The available mix includes schemes that provide anti-retroviral treatment for people with Aids. At present about 30 000 people receive such treatment through their medical aids, meaning that employees themselves pay a large portion of the costs.

Ideally, workers unable to join medical schemes should receive adequate treatment at public health facilities and, if rumour is anything to go by, this may happen in due course. In the meantime, something has to be done to help HIV-infected employees who are not covered by schemes and whose employers are unable, or unwilling, to fork out the entire cost.

Enter the new HIV insurance products, and with them problems for regulators, beneficiaries and their partners. At best, these products are honest attempts to address a serious health problem for a reasonable return. At worst, they can bring increased resistance to anti-retroviral treatment or even cause death, while bringing unseemly profits to their originators.

The Council for Medical Schemes has had many approaches on these products. In some cases, employers who would like to form a separate HIV fund to cater for the needs of all employees who lack insurance.

Insured employees get their HIV benefits through their medical schemes, and in some instances, such as at DaimlerChrysler, a fund has been created to pay bills in excess of medical scheme benefits.

In another model, an independent party starts an HIV fund catering for a group of companies, again for employees without medical scheme cover.

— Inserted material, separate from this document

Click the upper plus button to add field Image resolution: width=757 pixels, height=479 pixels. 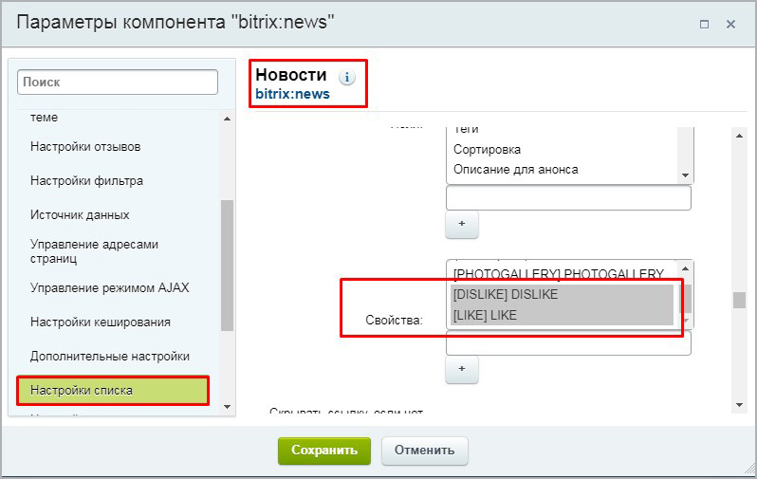pos(462,225)
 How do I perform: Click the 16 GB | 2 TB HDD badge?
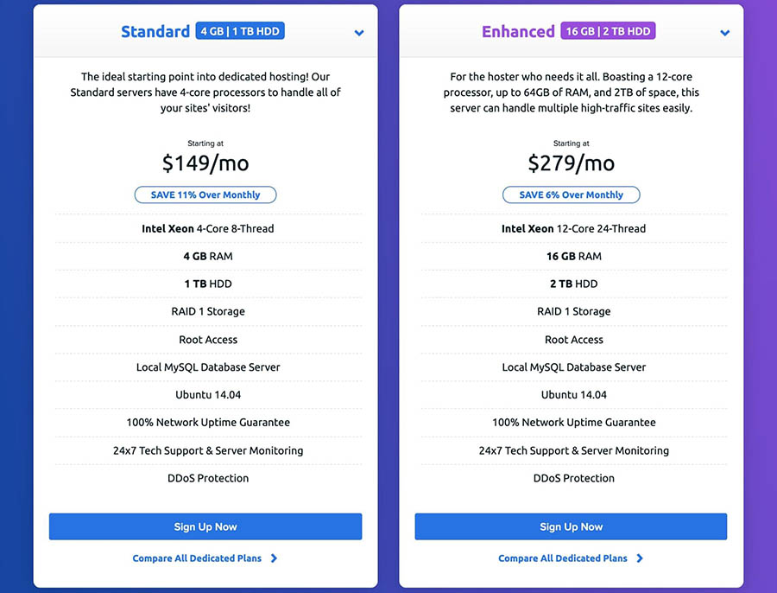[608, 31]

The service is rendered through a ”managed-care” company or by the company itself with defined methods of financing and delivery.

In a third model, an independent party starts a fund for all employees, regardless of whether they belong to medical schemes. The service is delivered to those who need it through a managed care company.

The glitch with all of this — and several other models for delivery — is that in terms of the Medical Schemes Act they are illegal. The Act states that a medical scheme undertakes a liability in return for a contribution or a premium, so that the health-care service can be paid for.

Once an insurance set-up looks like a medical scheme, it has to comply with the Act — meaning that it must meet a range of conditions, many of them designed to protect the consumer.

Other medical conditions also have to be attended to — certainly those listed as compulsory minimum benefits. Dependants have to be eligible to join, as well as other workers.

If the service is not adequately delivered, or the law is broken in another way, employees and their dependants have recourse to the council.

With HIV/Aids these are particularly important considerations. Other conditions develop; partners should also be treated; and children may need help.

Numerous managed-care organisations have sprung up to diagnose and deliver treatment, often at a fixed cost per patient. However, their profit margins frequently depend on under-servicing, or servicing that meets the needs of the bottom line rather than those of patients.

Unfortunately, some product designers react to a council rejection by devising ways of ”getting around” the obstacle.

Employers should be wary of these products, which often involve pitfalls for employees that may end up hitting the company’s bottom line.

Aids is a bottom-line problem — nobody knows this better than the life assurers and others that are dreaming up products. But it involves human concerns, too. Eventually, these can also affect profitability.

Pat Sidley is head of communications and education at the Council for Medical Schemes.